Here the content is that $U$ is exact implying $U$ commuting with homology functor.(i.e. Set $L_i(F)$ as left derived functors of $F$. $U(L_iF)\cong L_i(UF)$ was the task of Exercise 2.4.2.)
$\textbf{Q:}$ Such forgetful functor is always exact in $mod-R\to Ab$ case. Why it is "often" exact? Furthermore, computing $L_i(UF)$ is not really computing $L_i(F)$ as certain non-trivial structural results are thrown away if $R\neq Z$. Up to what level of information does $L_i(UF)$ extract?(We surely have abelian group level information but we cannot piece together the information to get back to $mod-R$ for sure.) I even doubt one can use numerical invariants e.g. euler characteristics,... on $L_i(UF)$ to estimate numerical invariants on $L_i(F)$.
It's hard to state a theorem such as "they're always exact" about forgetful functors because there isn't one global definition of what a forgetful functor is.

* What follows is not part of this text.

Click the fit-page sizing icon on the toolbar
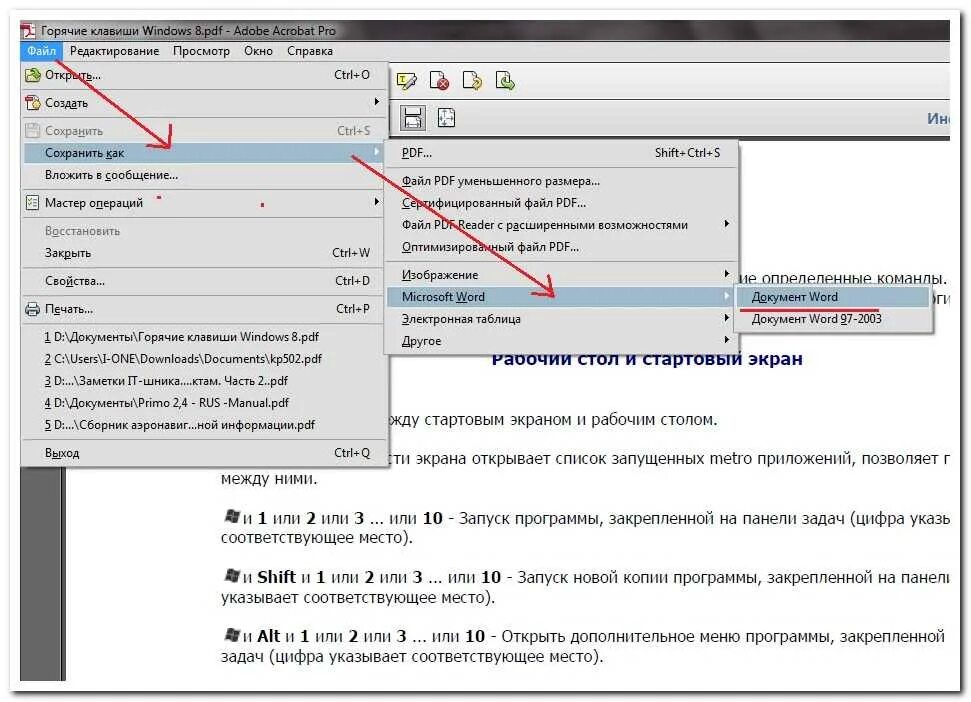Viewport: 971px width, 702px height. (x=446, y=117)
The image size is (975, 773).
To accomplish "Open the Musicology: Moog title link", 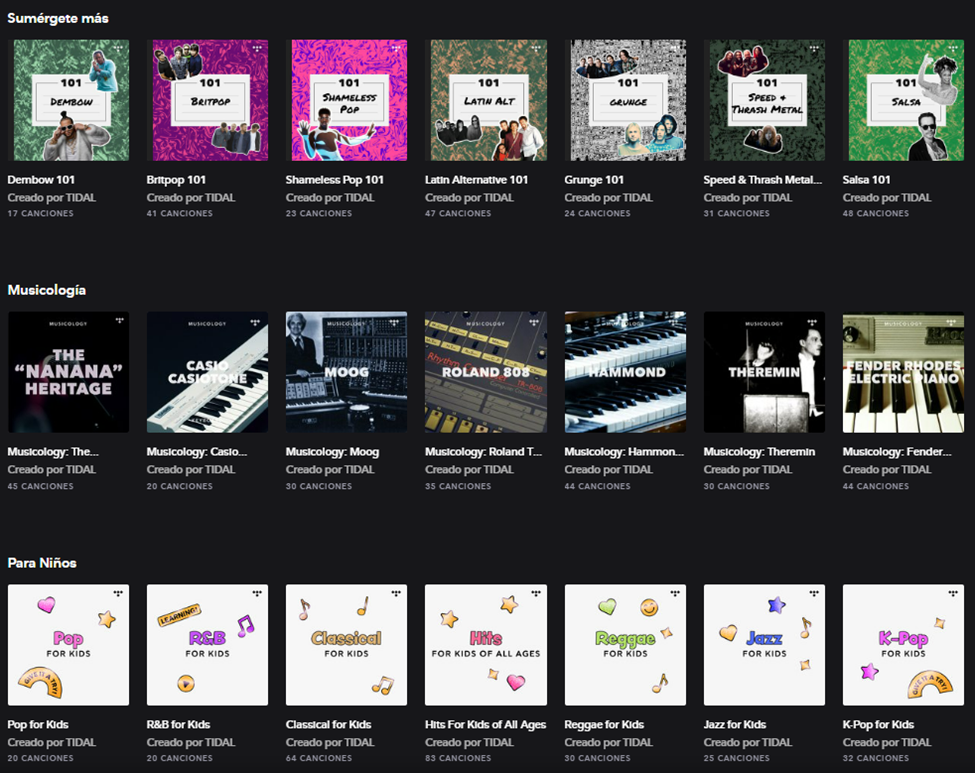I will point(332,452).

If it just means faithful then certainly there are some non-exact faithful functors, so it's just that it's often the case (for instance the forgetful functor $mod-R\to Ab$ is always exact)
As for your second question, yes, computing $UL_iF(\simeq L_i UF$) does not provide all the information about $L_iF$ (that's what forgetful means : you lose some information).
But quite often $U$ preserves or reflects what we're interested in : for instance in the example $U:mod-R\to Ab$, $U$ reflects isomorphism, monomorphisms, isomorphisms (if $Uf$ is an isomorphism, so is $f$) and it preserves them, so the information of $UL_iF$ is all we need if what we want is some rough comparison between different things.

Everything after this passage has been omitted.